BioFindr expects that genotype data are stored as integer numbers in a DataFrame where columns correspond to variables (genetic variants) and rows to samples. Since BioFindr uses a categorical association model, it does not matter how different genotypes (e.g. heterozygous vs. homozygous) are encoded as integers. Future versions will support scientific types for representing genotype data.

This tutorial uses two tables of genotype data from the same set of samples as the expression data, one with genotypes for mRNA eQTLs called dgt, and one for microRNA (miRNA) eQTLs called dgm:

dgt = DataFrame(Arrow.Table(datadir("exp_pro","findr-data-geuvadis", "dgt.arrow")));
dgm = DataFrame(Arrow.Table(datadir("exp_pro","findr-data-geuvadis", "dgm.arrow")));

Run BioFindr

Assume we are interested in identifying mRNA genes whose expression levels are associated to microRNA eQTLs.
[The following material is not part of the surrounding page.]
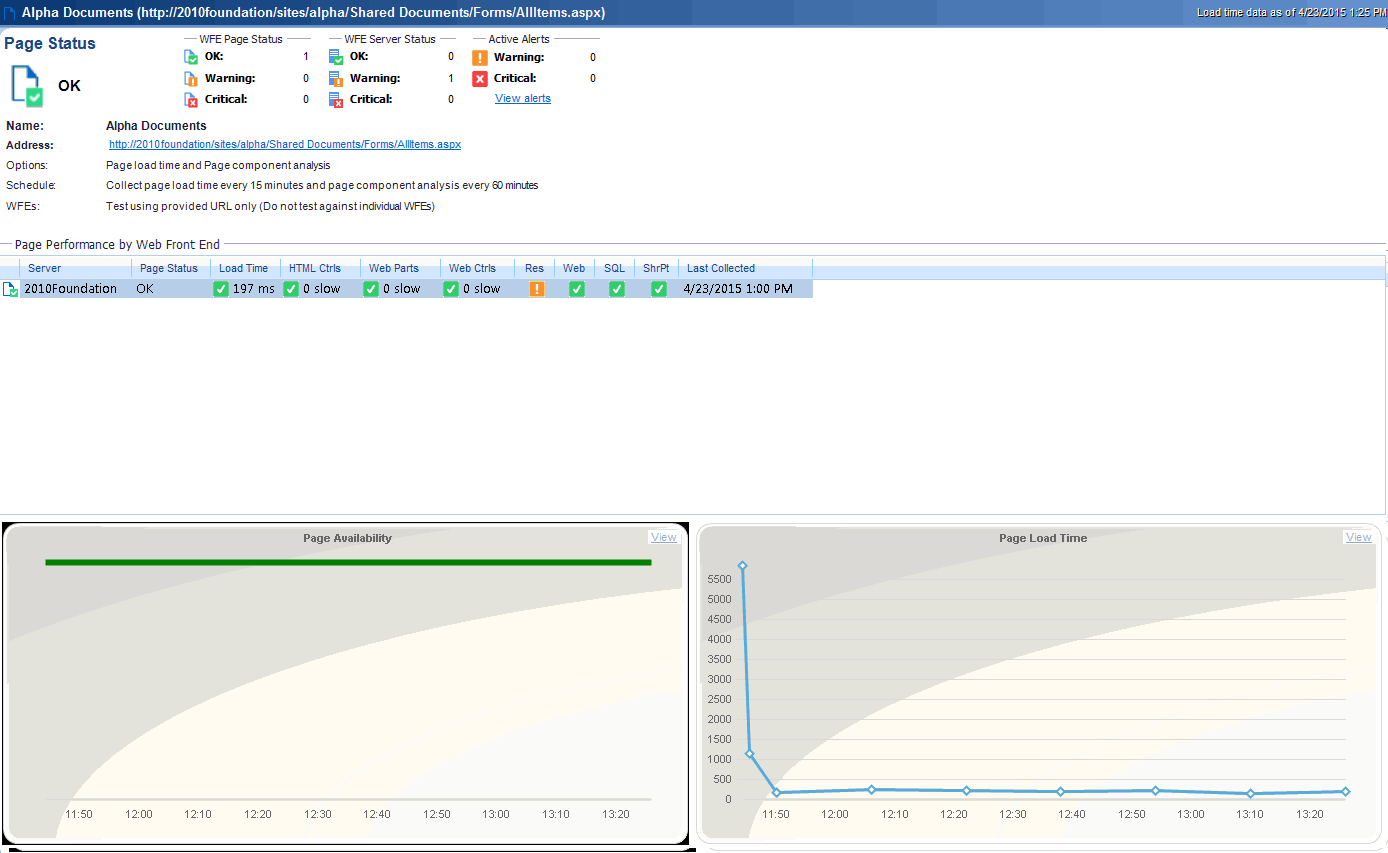Sort by the Load Time column header
1388x853 pixels.
point(243,268)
We run:

dP = findr(dt, dgm, FDR=0.05)
245×4 DataFrame
220 rows omitted
Row Source Target Probability qvalue
String String Float64 Float64
1 rs71532525 ENSG00000229358.2 1.0 0.0
2 rs6987762 ENSG00000245080.3 1.0 0.0
3 rs3807344 ENSG00000128510.5 1.0 0.0
4 rs6462386 ENSG00000229358.2 1.0 0.0
5 rs3807344_1 ENSG00000128510.5 1.0 0.0
6 rs9616333 ENSG00000212939.2 1.0 4.48436e-11
7 rs8141807 ENSG00000212939.2 1.0 2.89877e-10
8 rs5743580 ENSG00000174130.7 1.0 3.65605e-9
9 rs73236618 ENSG00000174130.7 1.0 1.30597e-8
10 rs5743580 ENSG00000174125.3 1.0 2.22497e-8
11 rs73236618 ENSG00000174125.3 1.0 4.03598e-8
12 rs6462386 ENSG00000237004.2 1.0 5.69644e-8
13 rs71532525 ENSG00000237004.2 1.0 8.03159e-8
234 rs768533 ENSG00000177239.9 0.904976 0.0477775
235 rs768533_1 ENSG00000177239.9 0.904976 0.0479786
236 rs768533 ENSG00000237172.3 0.904966 0.048178
237 rs768533_1 ENSG00000237172.3 0.904966 0.0483757
238 indel:3I_20_62542026 ENSG00000182718.11 0.903654 0.0485772
239 rs4926170 ENSG00000241129.2 0.90332 0.0487785
240 rs80283015 ENSG00000145349.12 0.903025 0.0489793
241 rs768533 ENSG00000228976.1 0.902361 0.0491812
242 rs768533_1 ENSG00000228976.1 0.902361 0.0493815
243 rs80283015 ENSG00000088992.13 0.902234 0.0495806
244 rs30221 ENSG00000249719.1 0.902213 0.0497781
245 rs80283015 ENSG00000231249.1 0.901757 0.049976

BioFindr computes a posterior probability of non-zero association for every Source variant (columns of dgm) and Target gene (columns of dt). By default the output is sorted by decreasing Probability. The optional parameter FDR can be used to limit the output to the set of pairs that has a global false discovery rate (FDR) less than a desired value (here set to 5%). The qvalue column in the output can be used for further filtering of the output, see the coexpression analysis tutorial for further details.

Note the order of the arguments. The first argument dt is the Target DataFrame, and the second argument the Source DataFrame.